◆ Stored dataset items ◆
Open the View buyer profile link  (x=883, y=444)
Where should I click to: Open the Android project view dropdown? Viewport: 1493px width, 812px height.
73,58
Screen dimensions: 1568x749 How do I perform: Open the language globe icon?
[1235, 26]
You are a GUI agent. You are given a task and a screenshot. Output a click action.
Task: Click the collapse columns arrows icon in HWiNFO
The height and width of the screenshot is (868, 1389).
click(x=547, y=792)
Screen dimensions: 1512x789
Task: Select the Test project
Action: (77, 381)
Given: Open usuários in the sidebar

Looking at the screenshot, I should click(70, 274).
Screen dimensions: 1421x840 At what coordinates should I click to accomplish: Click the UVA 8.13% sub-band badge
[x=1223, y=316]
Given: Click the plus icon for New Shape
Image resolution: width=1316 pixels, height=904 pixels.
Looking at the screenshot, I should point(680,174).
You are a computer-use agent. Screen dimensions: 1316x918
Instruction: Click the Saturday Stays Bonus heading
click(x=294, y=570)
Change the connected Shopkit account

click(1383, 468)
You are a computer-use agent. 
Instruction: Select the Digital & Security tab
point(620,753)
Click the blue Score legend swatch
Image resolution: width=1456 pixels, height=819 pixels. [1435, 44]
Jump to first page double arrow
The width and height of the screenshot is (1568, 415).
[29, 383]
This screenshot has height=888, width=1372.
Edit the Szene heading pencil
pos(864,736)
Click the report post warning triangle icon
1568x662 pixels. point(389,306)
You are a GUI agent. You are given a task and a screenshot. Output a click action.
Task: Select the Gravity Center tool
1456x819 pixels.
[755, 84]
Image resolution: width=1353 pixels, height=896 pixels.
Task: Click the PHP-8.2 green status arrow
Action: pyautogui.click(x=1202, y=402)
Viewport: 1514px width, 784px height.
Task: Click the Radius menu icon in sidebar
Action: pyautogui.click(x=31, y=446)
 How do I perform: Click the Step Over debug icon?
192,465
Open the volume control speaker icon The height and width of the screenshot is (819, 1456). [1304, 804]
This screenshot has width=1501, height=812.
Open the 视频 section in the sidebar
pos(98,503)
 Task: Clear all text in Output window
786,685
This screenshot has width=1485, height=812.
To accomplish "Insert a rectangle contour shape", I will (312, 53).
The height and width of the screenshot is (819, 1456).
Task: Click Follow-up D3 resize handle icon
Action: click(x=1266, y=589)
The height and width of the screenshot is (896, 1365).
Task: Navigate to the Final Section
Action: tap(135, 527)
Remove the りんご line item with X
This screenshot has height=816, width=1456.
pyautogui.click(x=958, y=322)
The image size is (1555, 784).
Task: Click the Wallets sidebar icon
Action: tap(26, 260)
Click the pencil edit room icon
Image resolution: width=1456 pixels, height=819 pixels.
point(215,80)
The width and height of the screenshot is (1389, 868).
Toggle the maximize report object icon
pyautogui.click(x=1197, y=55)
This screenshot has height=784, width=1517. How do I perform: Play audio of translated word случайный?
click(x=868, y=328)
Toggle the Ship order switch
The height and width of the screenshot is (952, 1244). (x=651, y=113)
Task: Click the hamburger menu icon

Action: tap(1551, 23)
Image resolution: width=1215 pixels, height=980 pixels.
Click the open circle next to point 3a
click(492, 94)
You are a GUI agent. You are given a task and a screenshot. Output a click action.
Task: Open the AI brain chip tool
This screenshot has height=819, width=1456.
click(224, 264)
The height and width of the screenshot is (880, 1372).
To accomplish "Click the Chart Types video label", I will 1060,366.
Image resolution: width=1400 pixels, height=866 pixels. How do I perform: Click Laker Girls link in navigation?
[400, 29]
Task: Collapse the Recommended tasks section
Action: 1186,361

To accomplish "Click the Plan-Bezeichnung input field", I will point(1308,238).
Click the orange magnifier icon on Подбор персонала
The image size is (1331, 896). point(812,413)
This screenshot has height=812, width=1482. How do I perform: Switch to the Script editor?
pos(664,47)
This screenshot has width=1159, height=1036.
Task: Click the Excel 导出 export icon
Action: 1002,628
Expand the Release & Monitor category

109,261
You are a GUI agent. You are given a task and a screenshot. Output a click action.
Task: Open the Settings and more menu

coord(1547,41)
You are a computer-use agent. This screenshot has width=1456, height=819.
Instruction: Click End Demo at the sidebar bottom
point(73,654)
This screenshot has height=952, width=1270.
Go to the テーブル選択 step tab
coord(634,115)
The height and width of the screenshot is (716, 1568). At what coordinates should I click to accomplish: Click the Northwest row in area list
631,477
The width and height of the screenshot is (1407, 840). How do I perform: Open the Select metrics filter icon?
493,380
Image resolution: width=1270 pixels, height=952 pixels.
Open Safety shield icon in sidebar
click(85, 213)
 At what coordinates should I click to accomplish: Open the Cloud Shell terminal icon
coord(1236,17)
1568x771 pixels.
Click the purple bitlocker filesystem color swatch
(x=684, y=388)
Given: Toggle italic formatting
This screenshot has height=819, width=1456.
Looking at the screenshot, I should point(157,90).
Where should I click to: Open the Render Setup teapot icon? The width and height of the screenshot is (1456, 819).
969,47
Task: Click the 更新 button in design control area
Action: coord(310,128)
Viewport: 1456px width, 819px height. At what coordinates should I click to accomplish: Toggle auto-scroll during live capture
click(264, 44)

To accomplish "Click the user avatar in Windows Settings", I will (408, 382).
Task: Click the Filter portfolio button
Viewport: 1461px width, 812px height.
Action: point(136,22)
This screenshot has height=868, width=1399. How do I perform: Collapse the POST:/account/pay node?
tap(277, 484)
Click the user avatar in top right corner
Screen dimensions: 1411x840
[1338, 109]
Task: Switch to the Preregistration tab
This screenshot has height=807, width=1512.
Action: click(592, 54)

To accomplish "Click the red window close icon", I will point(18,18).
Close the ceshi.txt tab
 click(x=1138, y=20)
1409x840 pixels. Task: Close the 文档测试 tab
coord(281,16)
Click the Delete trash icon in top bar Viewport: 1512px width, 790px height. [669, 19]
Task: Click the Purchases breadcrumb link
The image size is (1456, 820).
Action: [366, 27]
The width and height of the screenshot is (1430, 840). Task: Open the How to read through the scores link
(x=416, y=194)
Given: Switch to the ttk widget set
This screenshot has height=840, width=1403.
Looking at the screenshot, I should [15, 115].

◆ Work to complete ◆
Your task is to reproduce all the data exactly as shown.

◆ Answer to the exercise ◆
Open the View buyer profile link  (x=883, y=444)
Where should I click to: Open the Android project view dropdown? Viewport: 1493px width, 812px height.
73,58
Screen dimensions: 1568x749 How do I perform: Open the language globe icon?
[1235, 26]
You are a GUI agent. You are given a task and a screenshot. Output a click action.
Task: Click the collapse columns arrows icon in HWiNFO
The height and width of the screenshot is (868, 1389).
click(x=547, y=792)
Screen dimensions: 1512x789
Task: Select the Test project
Action: (77, 381)
Given: Open usuários in the sidebar

Looking at the screenshot, I should click(70, 274).
Screen dimensions: 1421x840 At what coordinates should I click to accomplish: Click the UVA 8.13% sub-band badge
[x=1223, y=316]
Given: Click the plus icon for New Shape
Image resolution: width=1316 pixels, height=904 pixels.
Looking at the screenshot, I should point(680,174).
You are a computer-use agent. Screen dimensions: 1316x918
Instruction: Click the Saturday Stays Bonus heading
click(x=294, y=570)
Change the connected Shopkit account

click(1383, 468)
You are a computer-use agent. 
Instruction: Select the Digital & Security tab
point(620,753)
Click the blue Score legend swatch
Image resolution: width=1456 pixels, height=819 pixels. [1435, 44]
Jump to first page double arrow
The width and height of the screenshot is (1568, 415).
[29, 383]
This screenshot has height=888, width=1372.
Edit the Szene heading pencil
pos(864,736)
Click the report post warning triangle icon
1568x662 pixels. point(389,306)
You are a GUI agent. You are given a task and a screenshot. Output a click action.
Task: Select the Gravity Center tool
1456x819 pixels.
[755, 84]
Image resolution: width=1353 pixels, height=896 pixels.
Task: Click the PHP-8.2 green status arrow
Action: pyautogui.click(x=1202, y=402)
Viewport: 1514px width, 784px height.
Task: Click the Radius menu icon in sidebar
Action: pyautogui.click(x=31, y=446)
 How do I perform: Click the Step Over debug icon?
192,465
Open the volume control speaker icon The height and width of the screenshot is (819, 1456). [1304, 804]
This screenshot has width=1501, height=812.
Open the 视频 section in the sidebar
pos(98,503)
 Task: Clear all text in Output window
786,685
This screenshot has width=1485, height=812.
To accomplish "Insert a rectangle contour shape", I will (312, 53).
The height and width of the screenshot is (819, 1456).
Task: Click Follow-up D3 resize handle icon
Action: click(x=1266, y=589)
The height and width of the screenshot is (896, 1365).
Task: Navigate to the Final Section
Action: tap(135, 527)
Remove the りんご line item with X
This screenshot has height=816, width=1456.
pyautogui.click(x=958, y=322)
The image size is (1555, 784).
Task: Click the Wallets sidebar icon
Action: tap(26, 260)
Click the pencil edit room icon
Image resolution: width=1456 pixels, height=819 pixels.
point(215,80)
The width and height of the screenshot is (1389, 868).
Toggle the maximize report object icon
pyautogui.click(x=1197, y=55)
This screenshot has height=784, width=1517. How do I perform: Play audio of translated word случайный?
click(x=868, y=328)
Toggle the Ship order switch
The height and width of the screenshot is (952, 1244). (x=651, y=113)
Task: Click the hamburger menu icon

Action: tap(1551, 23)
Image resolution: width=1215 pixels, height=980 pixels.
Click the open circle next to point 3a
click(492, 94)
You are a GUI agent. You are given a task and a screenshot. Output a click action.
Task: Open the AI brain chip tool
This screenshot has height=819, width=1456.
click(224, 264)
The height and width of the screenshot is (880, 1372).
To accomplish "Click the Chart Types video label", I will 1060,366.
Image resolution: width=1400 pixels, height=866 pixels. How do I perform: Click Laker Girls link in navigation?
[400, 29]
Task: Collapse the Recommended tasks section
Action: 1186,361

To accomplish "Click the Plan-Bezeichnung input field", I will point(1308,238).
Click the orange magnifier icon on Подбор персонала
The image size is (1331, 896). point(812,413)
This screenshot has height=812, width=1482. How do I perform: Switch to the Script editor?
pos(664,47)
This screenshot has width=1159, height=1036.
Task: Click the Excel 导出 export icon
Action: 1002,628
Expand the Release & Monitor category

109,261
You are a GUI agent. You are given a task and a screenshot. Output a click action.
Task: Open the Settings and more menu

coord(1547,41)
You are a computer-use agent. This screenshot has width=1456, height=819.
Instruction: Click End Demo at the sidebar bottom
point(73,654)
This screenshot has height=952, width=1270.
Go to the テーブル選択 step tab
coord(634,115)
The height and width of the screenshot is (716, 1568). At what coordinates should I click to accomplish: Click the Northwest row in area list
631,477
The width and height of the screenshot is (1407, 840). How do I perform: Open the Select metrics filter icon?
493,380
Image resolution: width=1270 pixels, height=952 pixels.
Open Safety shield icon in sidebar
click(85, 213)
 At what coordinates should I click to accomplish: Open the Cloud Shell terminal icon
coord(1236,17)
1568x771 pixels.
Click the purple bitlocker filesystem color swatch
(x=684, y=388)
Given: Toggle italic formatting
This screenshot has height=819, width=1456.
Looking at the screenshot, I should point(157,90).
Where should I click to: Open the Render Setup teapot icon? The width and height of the screenshot is (1456, 819).
969,47
Task: Click the 更新 button in design control area
Action: coord(310,128)
Viewport: 1456px width, 819px height. At what coordinates should I click to accomplish: Toggle auto-scroll during live capture
click(264, 44)

To accomplish "Click the user avatar in Windows Settings", I will (408, 382).
Task: Click the Filter portfolio button
Viewport: 1461px width, 812px height.
Action: point(136,22)
This screenshot has height=868, width=1399. How do I perform: Collapse the POST:/account/pay node?
tap(277, 484)
Click the user avatar in top right corner
Screen dimensions: 1411x840
[1338, 109]
Task: Switch to the Preregistration tab
This screenshot has height=807, width=1512.
Action: click(592, 54)

To accomplish "Click the red window close icon", I will point(18,18).
Close the ceshi.txt tab
 click(x=1138, y=20)
1409x840 pixels. Task: Close the 文档测试 tab
coord(281,16)
Click the Delete trash icon in top bar Viewport: 1512px width, 790px height. [669, 19]
Task: Click the Purchases breadcrumb link
The image size is (1456, 820).
Action: [366, 27]
The width and height of the screenshot is (1430, 840). Task: Open the How to read through the scores link
(x=416, y=194)
Given: Switch to the ttk widget set
This screenshot has height=840, width=1403.
Looking at the screenshot, I should [15, 115].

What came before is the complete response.